前向きに生きるために必要な条件

考え方で寿命が伸びる

 今年の4月26日付の産経ニュースによると、国立がん研究センターや東京大学などの共同チームによって、日常生活のさまざまな問題に前向きに対処する人は、そうでない人に比べ、がんで死亡するリスクや脳卒中の発症リスクが低いとの研究成果が発表されました。全国10都府県に住むがんではない50~79歳の男女約5万5千人を平均9年余り追跡調査したというもので、「解決する計画を立て実行する」「誰かに相談する」「状況のプラス面を見つける努力をする」といった前向きな対処をする人は、特に態度が定まっていない人と比べ、がんを発症するリスクには差がなかったが、がんで死亡するリスクが15%小さくなっていたそうです。

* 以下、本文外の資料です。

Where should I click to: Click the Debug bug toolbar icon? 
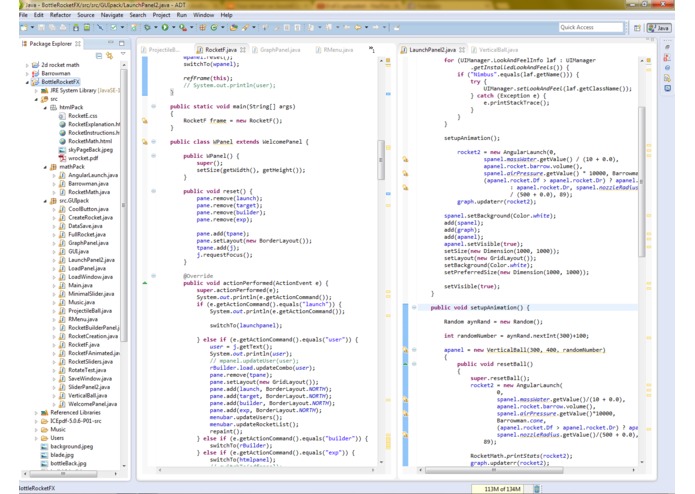148,28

 前々回の本稿でも、海外における研究で、 “ストレスは有害である”と考えるか、“ストレスは人を成長させ健康にする”と考えるかによって、ストレスに遭遇したときに実際に自分の考えているとおりの結果になるというはなしを紹介しましたが、今回の日本での研究成果も問題に対する日頃の考え方が寿命に影響することが示唆されています。もっとも、2014年におけるアメリカの調査でも、85%もの人が「ストレスは健康や家庭生活や仕事に悪影響を及ぼす」と考えているそうで、日本でもストレスや問題に直面したときにいつも前向きに対処することができる人の割合はそんなに多くはないと思います。

ガッツがないと前向きになれない

 欧米での研究によると、ストレスは悪であるという考え方をしている限り、ストレスに直面したときにストレスホルモンの分泌や血管の収縮などマイナスの反応があらわれてしまうため、ストレスは役に立つこともあるという事実を知ることが重要とされていますが、漢方的に考えた場合、“気”のパワーが十分にある人にとっては、そうかもしれませんが、もともと“気”のパワーの少ない人にとっては、前向きになれといわれてもなかなか難しいものがあります。

  この“気”のパワーとは、言葉をかえればストレス抵抗力の強弱ということになりますが、根本的には“気”の主な生成源である五臓の“脾”が正常に機能しているかどうかが大きく関わってきます。このことは、前回ご紹介した腸内細菌バランスと脳腸相関の関係からもいえることですが、ストレスに対する考え方以前に、腸内細菌バランスをはじめとする胃腸機能が充実していることが大事だということです。簡単にいえばガッツがないとものごとに対して前向きに対処することができないということですが、ガッツとはもともと“はらわた”、すなわち胃腸のことであり、こうした考え方は洋の東西を問わず人類共通の概念として昔から知られていたということになります。

梅雨とストレス

 さて、これから梅雨にかけて湿度が高くなっていきますが、“脾は湿を嫌う”とされ、湿度が高くなると胃腸機能が低下しやすくなります。また、湿気は“気”の巡りを邪魔しますので、日頃から胃腸が弱い方にとっては“気”の生成にますます支障をきたすとともに“気”の巡りが悪くなりがちで、結果的にストレスに対する抵抗力が低下する季節となります。湿邪による症状としては、朝起きてから午前中は体が重だるいとか、手足がむくんだり頭重感がするといったものですが、このような症状を訴える方は基本的にストレス抵抗力が弱く、ちょっとしたストレスが引き金となって睡眠障害や不安による動悸なども発症しやすくなります。こうした症状には、麝香製剤による気つけ作用が奏効するものの、根本的な解決策としては胃腸機能を補うような処方で体質改善を図ることが重要です。

 因みに、ある程度の“気”のエネルギーを持っているもののストレスに対して乗り越えようとして乗り越えられない状態が続いて焦っているような場合は、麝香よりも羚羊角や牛黄などが適しています。いずれにせよ、ストレスに対して前向きに捉えられるようになるためには、胃腸を中心にからだの機能を調えて、ストレス抵抗力を養うことが肝要です。